Saved data entries

• • • •

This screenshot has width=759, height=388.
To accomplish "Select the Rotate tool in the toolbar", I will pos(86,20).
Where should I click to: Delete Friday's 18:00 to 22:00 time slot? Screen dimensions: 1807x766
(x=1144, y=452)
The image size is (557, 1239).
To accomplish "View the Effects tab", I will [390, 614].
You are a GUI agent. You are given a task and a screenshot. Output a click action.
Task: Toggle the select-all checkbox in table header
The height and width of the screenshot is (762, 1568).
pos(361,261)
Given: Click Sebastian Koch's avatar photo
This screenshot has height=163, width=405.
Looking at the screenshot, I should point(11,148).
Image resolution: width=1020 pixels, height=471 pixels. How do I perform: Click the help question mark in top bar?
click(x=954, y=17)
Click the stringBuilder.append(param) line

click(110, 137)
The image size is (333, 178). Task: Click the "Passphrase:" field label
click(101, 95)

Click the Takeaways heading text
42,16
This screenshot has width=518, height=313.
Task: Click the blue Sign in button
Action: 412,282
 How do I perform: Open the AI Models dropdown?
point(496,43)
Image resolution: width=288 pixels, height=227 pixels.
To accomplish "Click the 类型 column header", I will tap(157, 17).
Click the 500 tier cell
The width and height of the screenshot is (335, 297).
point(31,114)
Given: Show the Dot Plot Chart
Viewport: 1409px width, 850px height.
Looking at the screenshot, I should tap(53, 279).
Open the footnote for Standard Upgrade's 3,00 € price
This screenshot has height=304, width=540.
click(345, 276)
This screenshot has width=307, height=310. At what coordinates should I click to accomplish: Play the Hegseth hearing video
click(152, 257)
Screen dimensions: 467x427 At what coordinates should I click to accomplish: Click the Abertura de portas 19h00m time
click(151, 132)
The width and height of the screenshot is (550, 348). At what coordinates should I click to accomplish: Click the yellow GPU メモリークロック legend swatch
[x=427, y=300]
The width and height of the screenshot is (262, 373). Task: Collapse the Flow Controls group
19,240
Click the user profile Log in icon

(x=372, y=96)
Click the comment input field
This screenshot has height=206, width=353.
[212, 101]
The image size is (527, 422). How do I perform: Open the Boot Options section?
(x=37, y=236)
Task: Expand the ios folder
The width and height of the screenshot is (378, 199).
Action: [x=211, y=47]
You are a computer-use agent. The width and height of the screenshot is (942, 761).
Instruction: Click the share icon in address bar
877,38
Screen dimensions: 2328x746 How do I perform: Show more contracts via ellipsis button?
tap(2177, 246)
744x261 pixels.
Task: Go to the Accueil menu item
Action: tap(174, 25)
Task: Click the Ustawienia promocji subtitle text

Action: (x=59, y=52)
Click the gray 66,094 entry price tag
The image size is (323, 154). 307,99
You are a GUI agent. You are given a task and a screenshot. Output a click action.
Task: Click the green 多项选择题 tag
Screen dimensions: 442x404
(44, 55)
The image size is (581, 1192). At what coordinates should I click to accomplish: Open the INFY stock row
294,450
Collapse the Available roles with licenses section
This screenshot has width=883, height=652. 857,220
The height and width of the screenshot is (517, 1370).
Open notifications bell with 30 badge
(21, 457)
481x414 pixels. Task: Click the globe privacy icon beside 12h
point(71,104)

• • • •

[Task to carry out] In the entries above, one line contains "The image size is (557, 1239)." and another contains "Image resolution: width=288". Reproduce exactly those two lines and the lines between them, nothing else.

[Your solution]
The image size is (557, 1239).
To accomplish "View the Effects tab", I will [390, 614].
You are a GUI agent. You are given a task and a screenshot. Output a click action.
Task: Toggle the select-all checkbox in table header
The height and width of the screenshot is (762, 1568).
pos(361,261)
Given: Click Sebastian Koch's avatar photo
This screenshot has height=163, width=405.
Looking at the screenshot, I should point(11,148).
Image resolution: width=1020 pixels, height=471 pixels. How do I perform: Click the help question mark in top bar?
click(x=954, y=17)
Click the stringBuilder.append(param) line

click(110, 137)
The image size is (333, 178). Task: Click the "Passphrase:" field label
click(101, 95)

Click the Takeaways heading text
42,16
This screenshot has width=518, height=313.
Task: Click the blue Sign in button
Action: 412,282
 How do I perform: Open the AI Models dropdown?
point(496,43)
Image resolution: width=288 pixels, height=227 pixels.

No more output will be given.